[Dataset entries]

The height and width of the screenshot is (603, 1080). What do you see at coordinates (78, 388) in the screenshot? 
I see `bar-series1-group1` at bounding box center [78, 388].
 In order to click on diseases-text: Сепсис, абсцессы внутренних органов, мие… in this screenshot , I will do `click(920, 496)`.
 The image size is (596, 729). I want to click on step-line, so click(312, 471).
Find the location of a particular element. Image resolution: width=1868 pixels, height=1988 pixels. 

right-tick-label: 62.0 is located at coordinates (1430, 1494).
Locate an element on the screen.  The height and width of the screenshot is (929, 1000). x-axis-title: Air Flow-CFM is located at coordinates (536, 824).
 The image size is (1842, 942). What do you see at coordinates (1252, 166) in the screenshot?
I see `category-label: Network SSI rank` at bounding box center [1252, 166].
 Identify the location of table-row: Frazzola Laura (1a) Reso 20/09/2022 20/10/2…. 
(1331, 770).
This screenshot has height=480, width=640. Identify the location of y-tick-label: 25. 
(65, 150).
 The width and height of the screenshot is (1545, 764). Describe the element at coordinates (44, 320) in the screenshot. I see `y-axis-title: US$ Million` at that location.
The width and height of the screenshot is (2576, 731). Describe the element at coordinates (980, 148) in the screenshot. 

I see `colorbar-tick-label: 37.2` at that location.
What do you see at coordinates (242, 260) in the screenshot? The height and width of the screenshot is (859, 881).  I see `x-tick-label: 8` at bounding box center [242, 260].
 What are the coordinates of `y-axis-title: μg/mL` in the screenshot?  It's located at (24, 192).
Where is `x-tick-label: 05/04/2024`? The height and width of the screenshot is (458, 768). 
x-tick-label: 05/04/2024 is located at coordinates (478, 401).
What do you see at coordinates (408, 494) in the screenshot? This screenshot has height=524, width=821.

- Your assignment
Copy the data verbatim, starting with the line that contains "This screenshot has height=480, width=640." and continuing through the final line of the data, including both.

- Written response
This screenshot has height=480, width=640. Identify the location of y-tick-label: 25. 
(65, 150).
 The width and height of the screenshot is (1545, 764). Describe the element at coordinates (44, 320) in the screenshot. I see `y-axis-title: US$ Million` at that location.
The width and height of the screenshot is (2576, 731). Describe the element at coordinates (980, 148) in the screenshot. 

I see `colorbar-tick-label: 37.2` at that location.
What do you see at coordinates (242, 260) in the screenshot? The height and width of the screenshot is (859, 881).  I see `x-tick-label: 8` at bounding box center [242, 260].
 What are the coordinates of `y-axis-title: μg/mL` in the screenshot?  It's located at (24, 192).
Where is `x-tick-label: 05/04/2024`? The height and width of the screenshot is (458, 768). 
x-tick-label: 05/04/2024 is located at coordinates (478, 401).
What do you see at coordinates (408, 494) in the screenshot? This screenshot has height=524, width=821.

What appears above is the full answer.